Amazon realiza demissões em unidade de inteligência artificial geral e amplia reestruturação
A Amazon confirmou demissões em sua unidade responsável pelo desenvolvimento da chamada inteligência artificial geral, conhecida pela sigla AGI, que representa o objetivo de criar sistemas capazes de executar tarefas variadas com competência equivalente ou superior à humana. A empresa não revelou o número exato de funcionários afetados nem detalhou quais áreas internas foram mais expostas aos cortes.
Em comunicado enviado à rede de televisão CNBC, a companhia afirmou que o setor de tecnologia avança com rapidez e que é necessário concentrar recursos nas iniciativas mais relevantes para os consumidores. Segundo a empresa, esse processo de priorização envolve decisões difíceis, como a eliminação de cargos em partes da organização de AGI, mesmo com a manutenção de investimentos nas frentes consideradas estratégicas para o futuro.

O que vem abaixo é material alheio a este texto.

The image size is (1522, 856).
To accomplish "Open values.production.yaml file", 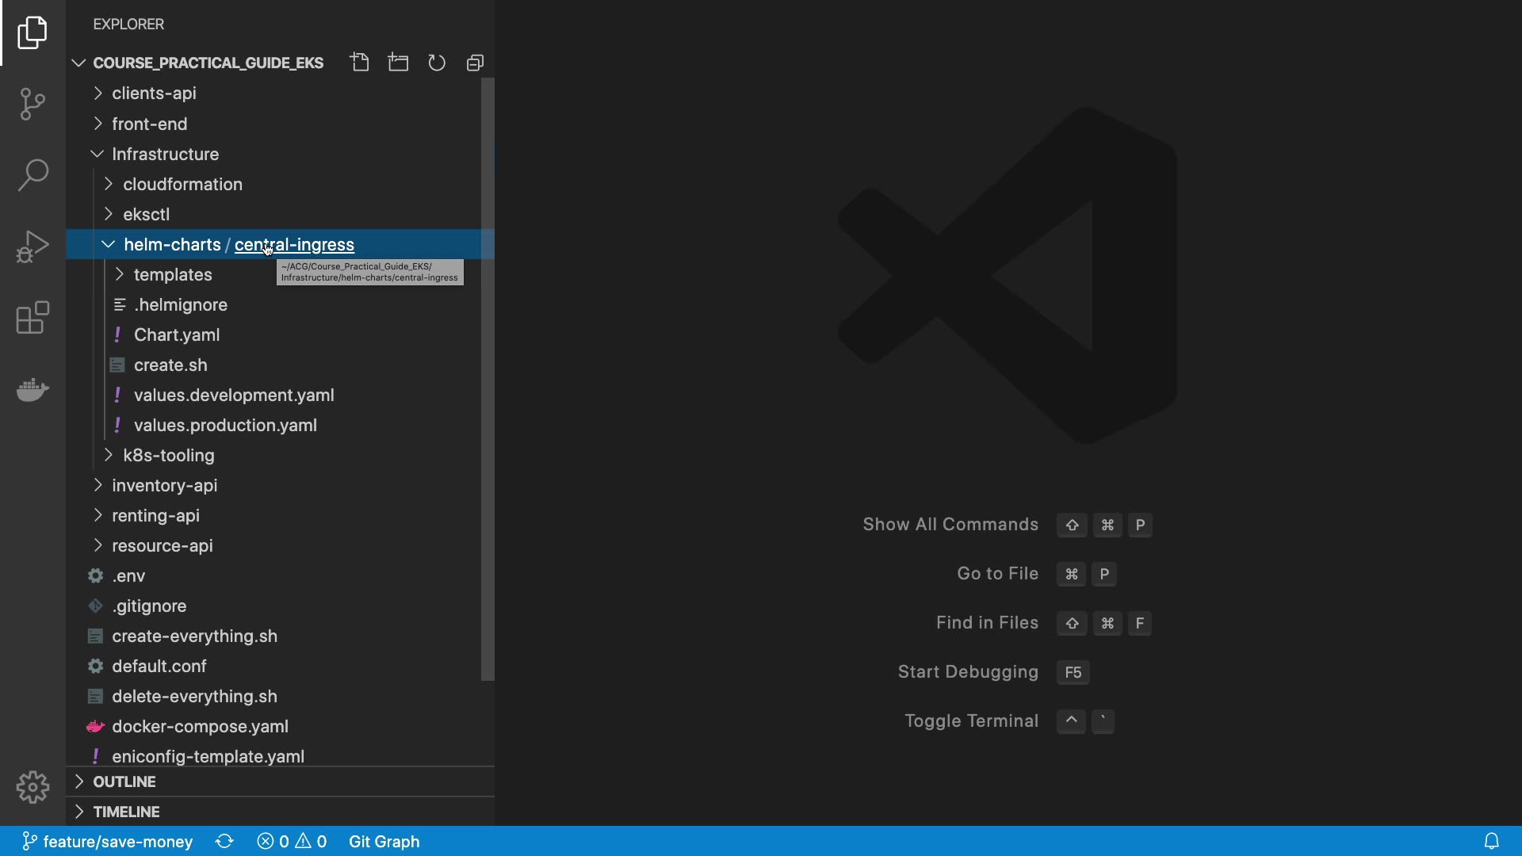I will click(225, 425).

As demissões foram inicialmente reportadas pela agência Reuters. Em seguida, a CNBC identificou publicações no LinkedIn que sugerem que áreas de customização de modelos e pós-treinamento estão entre as afetadas pelos cortes. Essas etapas são fundamentais no desenvolvimento de modelos de inteligência artificial, pois envolvem ajustes finos e a especialização dos sistemas para diferentes aplicações.
Desde outubro de 2025, a Amazon já desligou cerca de 30 mil funcionários em diferentes áreas da companhia. Embora as saídas tenham continuado nos meses seguintes, o ritmo diminuiu e os cortes passaram a ocorrer em escala mais reduzida, sem grandes rodadas de demissões em massa como as registradas anteriormente.
Apesar da reestruturação, a gigante do comércio eletrônico anunciou um plano robusto de investimentos para 2026, com aporte previsto de 200 bilhões de dólares, equivalentes a mais de um trilhão de reais em conversão direta. A maior parte desse recurso será direcionada à expansão de data centers, infraestrutura essencial para sustentar o treinamento e a operação de modelos avançados de inteligência artificial.
O conceito de AGI está entre os grandes objetivos do setor de tecnologia, embora ainda não exista consenso sobre quais critérios técnicos deveriam ser cumpridos para que um modelo seja considerado uma inteligência artificial verdadeiramente geral. Mesmo assim, empresas como a Amazon, Google, Meta e OpenAI dedicam equipes e investimentos significativos na busca por esse tipo de sistema.
Nos últimos meses, a Amazon perdeu dois nomes importantes de sua liderança na área de AGI. Rohit Prasad deixou a companhia em dezembro de 2025, enquanto David Luan saiu em fevereiro de 2026. As saídas ocorrem em um momento em que a empresa tenta reorganizar suas prioridades internas no campo da inteligência artificial.
Em entrevista recente, Peter DeSantis, vice-presidente sênior responsável pelas estratégias de IA, chips e computação quântica na Amazon, reconheceu que a companhia não tem ocupado a vanguarda da inteligência artificial quando o assunto são as demandas de trabalho mais exigentes do mercado. A declaração sugere um esforço de reposicionamento estratégico em meio à concorrência intensa com outras grandes empresas de tecnologia.
O cenário reflete um movimento mais amplo da indústria, em que companhias do setor de tecnologia reavaliam estruturas, investimentos e prioridades diante do ritmo acelerado de evolução da inteligência artificial. No caso da Amazon, a combinação entre cortes de pessoal, mudanças na liderança e aportes bilionários em infraestrutura indica uma tentativa de reposicionar a empresa na disputa pelo desenvolvimento de tecnologias cada vez mais avançadas.